El cuerpo fue más fácil. Un grueso chaleco le aplastaba el busto, la chaqueta ocultaba las redondeces de las nalgas y unas altas botas disimulaban las pantorrillas. El sombrero y la peluca masculina completaban la imagen.
Abrió la puerta del dormitorio. Ella y su madre ocupaban una casita en los terrenos de la mansión de sir George en Grosvenor Square. Su madre estaba durmiendo la siesta. La joven prestó atención por si hubiera algún criado de sir George en la casa, pero no oyó nada. Bajó sigilosamente por la escalera, abrió la puerta y salió al sendero de la parte de atrás.
Era un frío y soleado día de finales de invierno. Al llegar a la calle, recordó que tenía que caminar como un hombre, dando grandes zancadas, balanceando los brazos y adoptando un aire fanfarrón como si la acera fuera suya y ella estuviera dispuesta a liarse a puñetazos con el primero que se le pusiera por delante.
No podía ir a pie todo el rato de aquella manera, pues Shadwell se encontraba en la otra punta de la ciudad, en el East End de Londres.
Hizo señas a una silla de manos, levantando el brazo con gesto autoritario en lugar de agitar tímidamente la mano como una mujer.

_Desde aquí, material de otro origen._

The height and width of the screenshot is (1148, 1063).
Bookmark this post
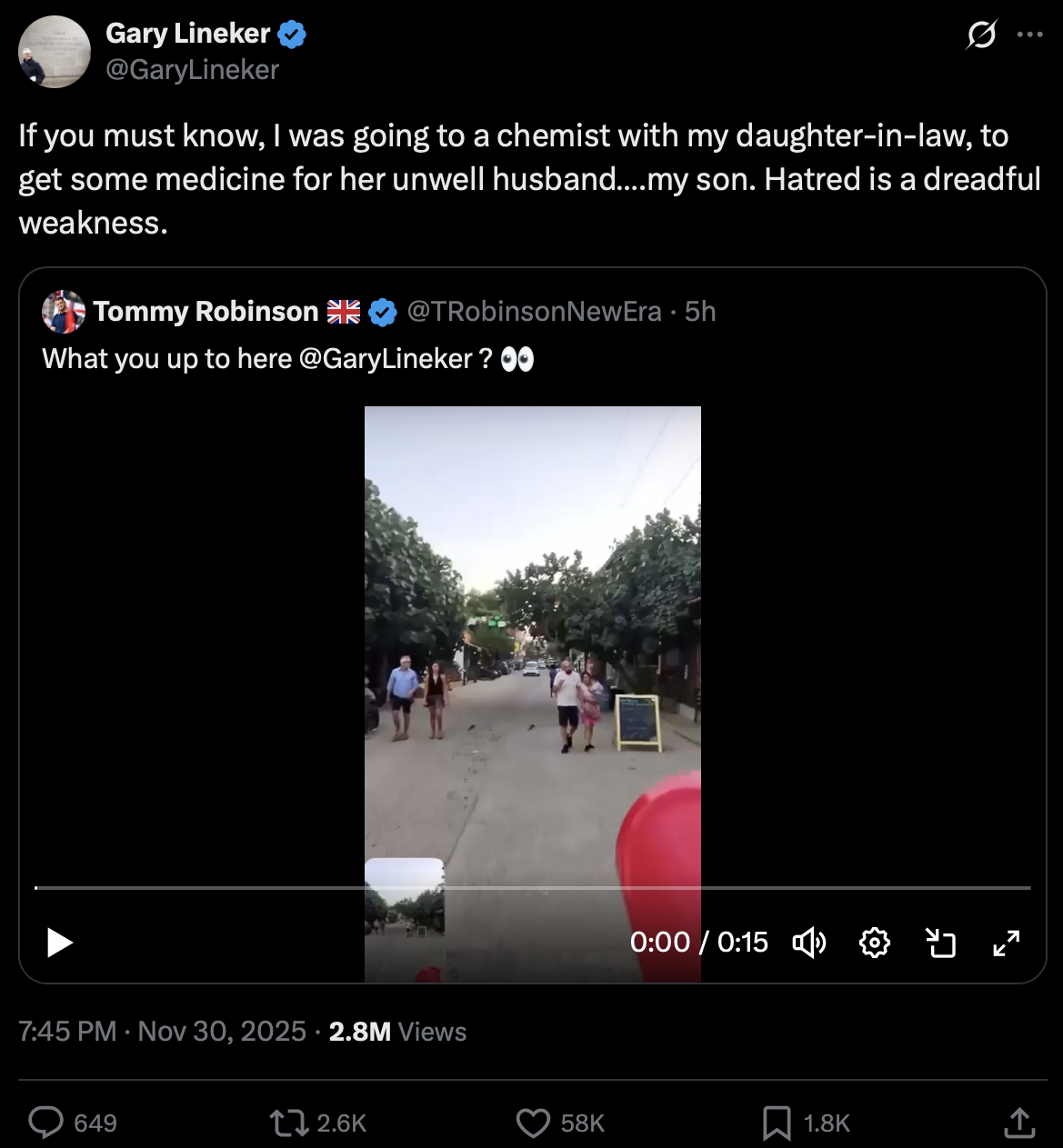[x=776, y=1123]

Cuando los hombres se detuvieron y posaron el vehículo en el suelo, ella carraspeó, soltó un escupitajo en la acera y dijo con un profundo graznido:
—Llevadme a la taberna Pelican y daos prisa.
La llevaron a un sector del este de Londres en el que ella jamás había estado, cruzando un barrio de sencillas casitas, húmedas callejuelas, arenales llenos de barro, embarcaderos peligrosamente inestables, destartaladas viviendas fluviales, serrerías protegidas por altas vallas y viejos almacenes con puertas cerradas con cadenas. La dejaron delante de una taberna de la orilla del río en cuyo rótulo aparecía dibujado un tosco pelícano. En el bullicioso patio se mezclaban los trabajadores con botas y pañuelos alrededor del cuello con los caballeros vestidos con chalecos, las mujeres de la clase baja envueltas en manteletas y calzadas con zuecos y algunas mujeres con la cara pintarrajeada y grandes escotes que debían de ser prostitutas.
No había mujeres «de calidad», tal como las llamaba su madre.
Lizzie pagó la entrada y se abrió paso entre las risotadas de la ruidosa multitud. Se olía fuertemente a sudor y a personas que no se lavaban y ella se sentía dominada por una perversa emoción. Las gladiadoras estaban en pleno combate. Varias de ellas ya se habían retirado de la refriega: una permanecía sentada en un banco sosteniéndose la cabeza, otra trataba de restañar la sangre de una herida de la pierna y una tercera yacía inconsciente en el suelo a pesar de los esfuerzos de sus amigas por reanimarla. Las cuatro restantes se encontraban junto a las cuerdas, atacándose mutuamente con unas toscas porras de madera labrada de algo menos de un metro de longitud. Todas iban desnudas de cintura para arriba, descalzas y con unas faldas hechas jirones. Sus rostros y cuerpos estaban magullados y llenos de cicatrices. Una muchedumbre de unos cien espectadores animaba a sus favoritas y varios hombres se cruzaban apuestas sobre el resultado. Las mujeres blandían las porras y se golpeaban unas a otras con todas sus fuerzas. Cada vez que un golpe alcanzaba su objetivo, los hombres lanzaban rugidos de aprobación. Lizzie contemplaba el espectáculo con una mezcla de horror y fascinación.